Icebreaker

A New Role — Darryl Macdonald revels in his Palm Springs homecoming.

Janice Kleinschmidt. Arts & Entertainment

Palm Springs International Film Festival’s original director of programming has returned for the festival’s 15th anniversary. Only now Darryl Macdonald is executive director.

“I am a died-in-the-wool film festival fanatic,” he says. “Film has the power to affect the way people view the world, the way they think about situations that may be outside the realm of their day-to-day lives.

“I’m not talking about Hollywood blockbusters,” he continues. “I am talking about films that strike on an intellectual level, not just a visceral level. That is what film festivals exist to promote.”

The Vancouver native intended to become a lawyer to get involved in politics. But an elective college course in film changed his focus. “Cinema of the late 1960s and 1970s was more politically engaged,” Macdonald says. “They were heady times for anybody my age.”

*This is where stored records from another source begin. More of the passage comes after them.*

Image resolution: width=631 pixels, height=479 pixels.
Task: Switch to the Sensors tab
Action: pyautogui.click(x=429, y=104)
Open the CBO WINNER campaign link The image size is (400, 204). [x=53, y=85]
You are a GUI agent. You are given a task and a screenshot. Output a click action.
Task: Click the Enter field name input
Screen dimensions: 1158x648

Instead of going from college to pre-law, he moved to Seattle when a friend — with whom he had sneaked out of class in seventh grade to go to the movies — and discovered a rundown 1,600-seat vaudeville palace. After living in the changing rooms while refurbishing the 1907-built theater, they opened at Christmastime in 1975. Meanwhile, they had talked about launching a film festival, which they did in May 1976. “And I never looked back,” Macdonald says.

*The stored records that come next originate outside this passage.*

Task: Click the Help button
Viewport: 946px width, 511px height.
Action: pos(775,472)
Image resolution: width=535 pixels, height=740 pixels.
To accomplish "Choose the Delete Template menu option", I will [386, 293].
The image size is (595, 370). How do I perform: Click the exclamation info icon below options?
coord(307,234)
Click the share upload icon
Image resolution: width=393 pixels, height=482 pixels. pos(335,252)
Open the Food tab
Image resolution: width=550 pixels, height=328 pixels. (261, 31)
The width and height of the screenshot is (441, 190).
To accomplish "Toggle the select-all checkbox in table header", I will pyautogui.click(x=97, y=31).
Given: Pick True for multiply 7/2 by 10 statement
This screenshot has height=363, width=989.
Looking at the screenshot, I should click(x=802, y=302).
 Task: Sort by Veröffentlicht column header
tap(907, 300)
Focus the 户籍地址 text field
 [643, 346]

He subsequently helped launch the Vancouver film festival, then gave up both the Palm Springs and Vancouver festivals to help launch a festival in the Hamptons in 1994. After the 1996 Long Island, N.Y., festival, he returned to Seattle full time. “I wanted [the Seattle festival] to become a year-round organization,” Macdonald says. He started a membership, programmed semi-monthly events and mini-festivals, and began planning a building to include a research library, lecture space, and gallery for film-related exhibitions.

As his 30th anniversary with the Seattle Film Festival neared, Macdonald took a call from Harold Matzner, immediate past chairman and treasurer of the Palm Springs festival. Over the past three years, Matzner had been calling him for input and advice. But this time he offered Macdonald a job as executive director. Macdonald had received plenty of film festival offers, from as far away as the Cayman Islands and Dubai, but he recalled his experience during the first four years of the Palm Springs event and considered its potential.

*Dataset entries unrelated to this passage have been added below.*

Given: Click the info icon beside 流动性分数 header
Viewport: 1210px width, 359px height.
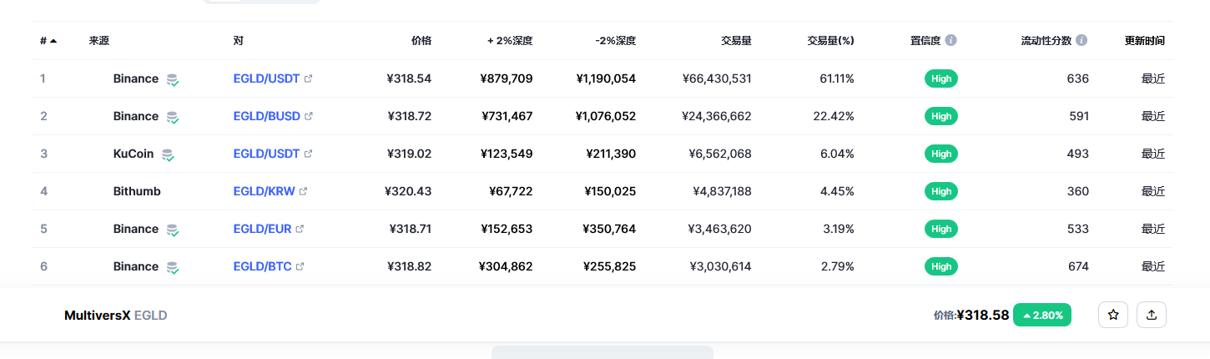Looking at the screenshot, I should (1081, 40).
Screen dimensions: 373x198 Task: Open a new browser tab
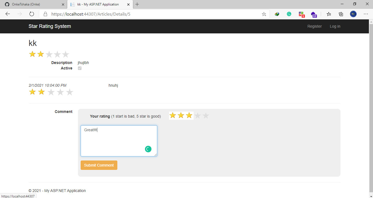point(137,4)
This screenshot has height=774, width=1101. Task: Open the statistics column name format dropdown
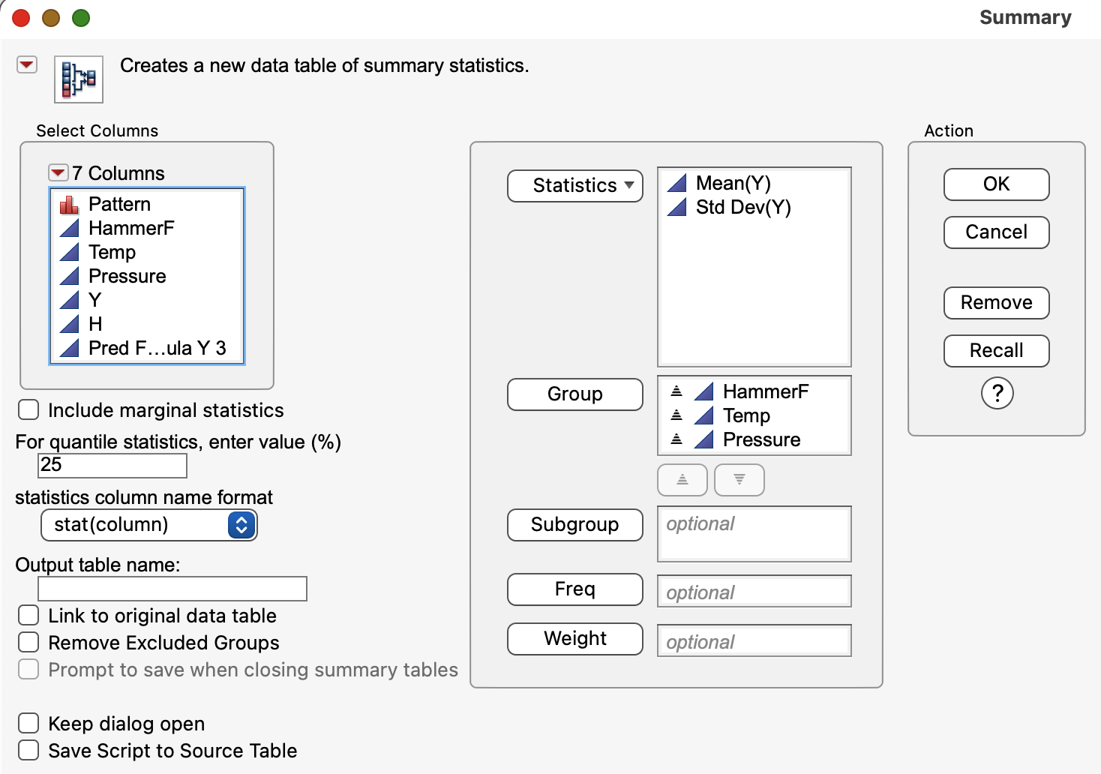[x=149, y=525]
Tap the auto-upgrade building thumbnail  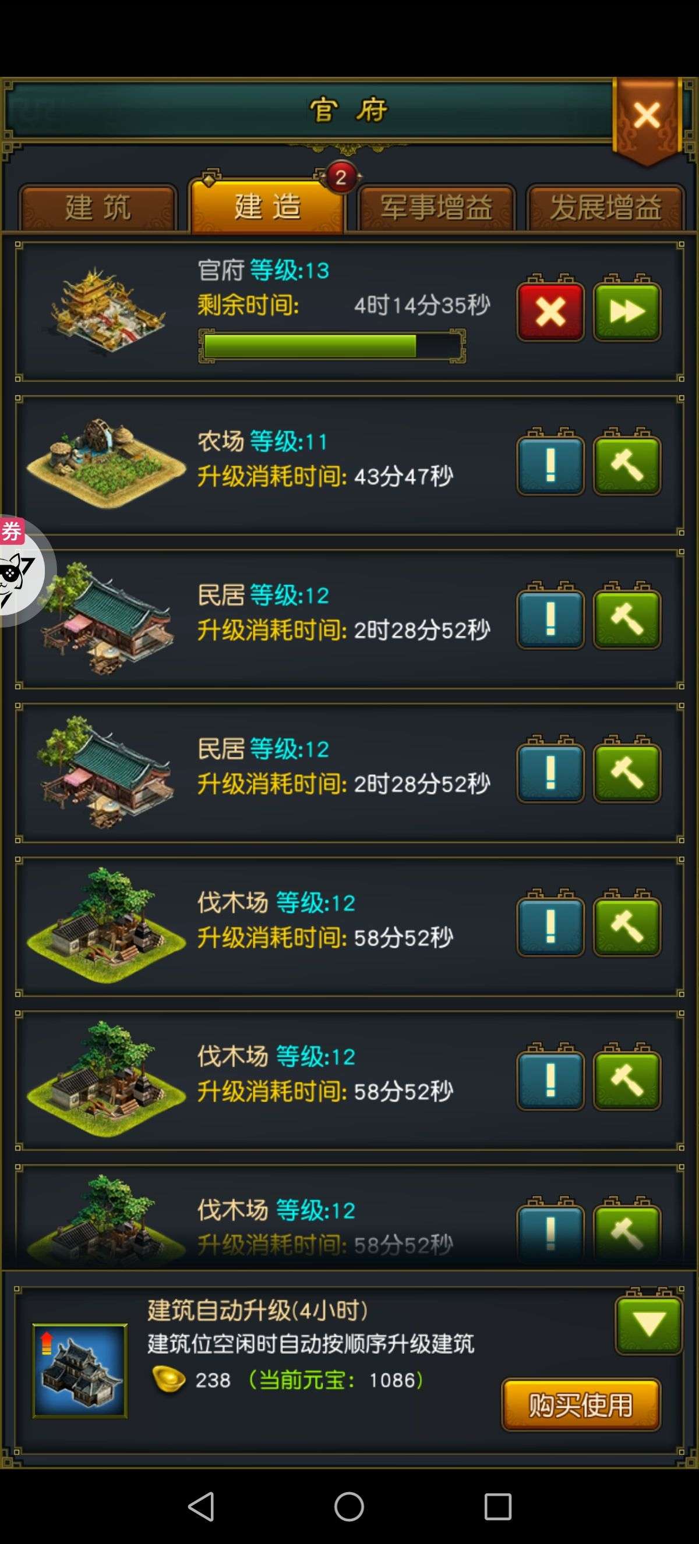click(x=80, y=1371)
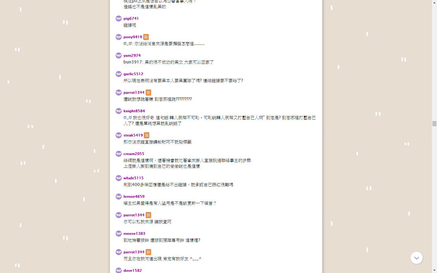This screenshot has height=273, width=437.
Task: Click the mask avatar beside cream2055
Action: pos(119,154)
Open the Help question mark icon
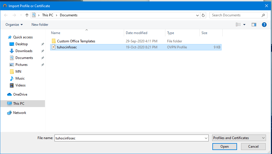The image size is (272, 154). click(x=264, y=25)
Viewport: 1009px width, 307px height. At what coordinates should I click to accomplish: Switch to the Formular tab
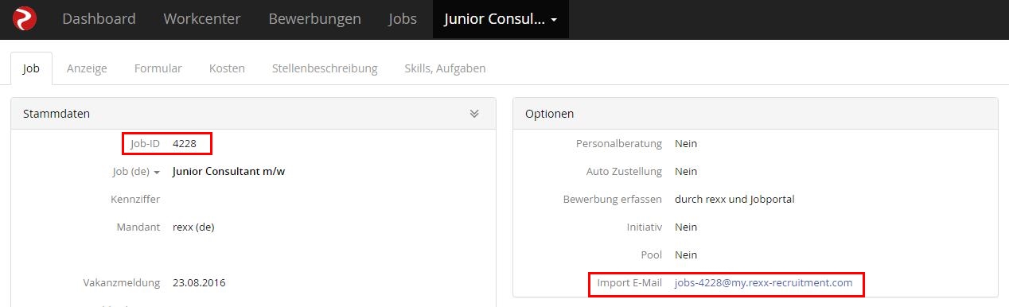tap(158, 68)
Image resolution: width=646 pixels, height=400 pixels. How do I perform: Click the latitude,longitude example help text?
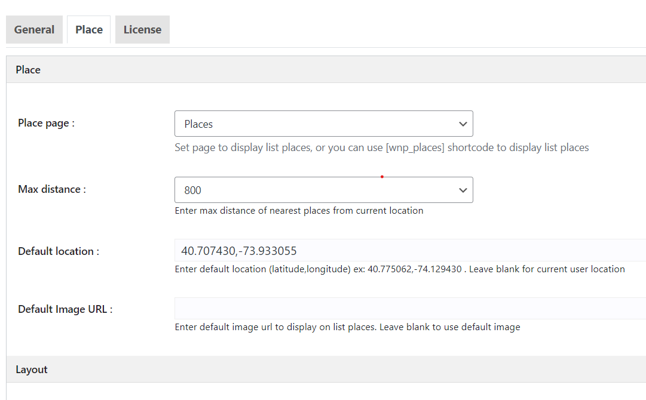coord(399,269)
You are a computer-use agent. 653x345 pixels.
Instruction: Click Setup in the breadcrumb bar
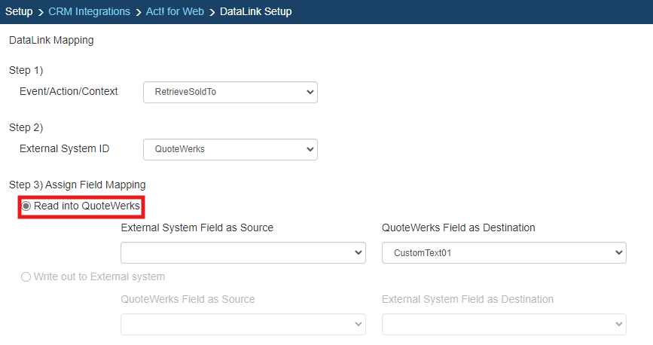click(x=19, y=12)
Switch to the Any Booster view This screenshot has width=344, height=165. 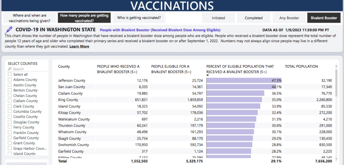289,18
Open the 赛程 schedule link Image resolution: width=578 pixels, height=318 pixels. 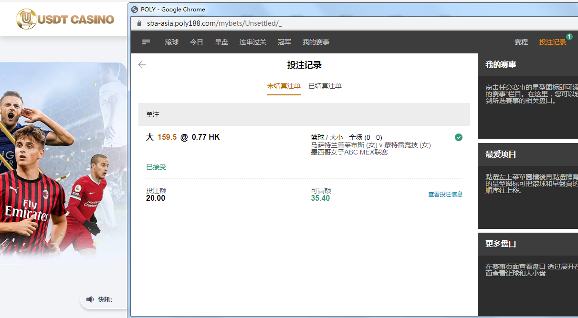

“I believe it can be one of the most important film festivals in the world,” he says. “I realized I can do Seattle in my sleep and that I needed a new challenge.” That includes making Palm Springs International Film Festival a year-round organization.

One thing Macdonald can’t do is name a favorite film. “For me, there is no one great film. There are a large number of great films, and that’s what keeps me going.” He still finds it electrifying “to sit in the dark with a film and have my skull ripped off.”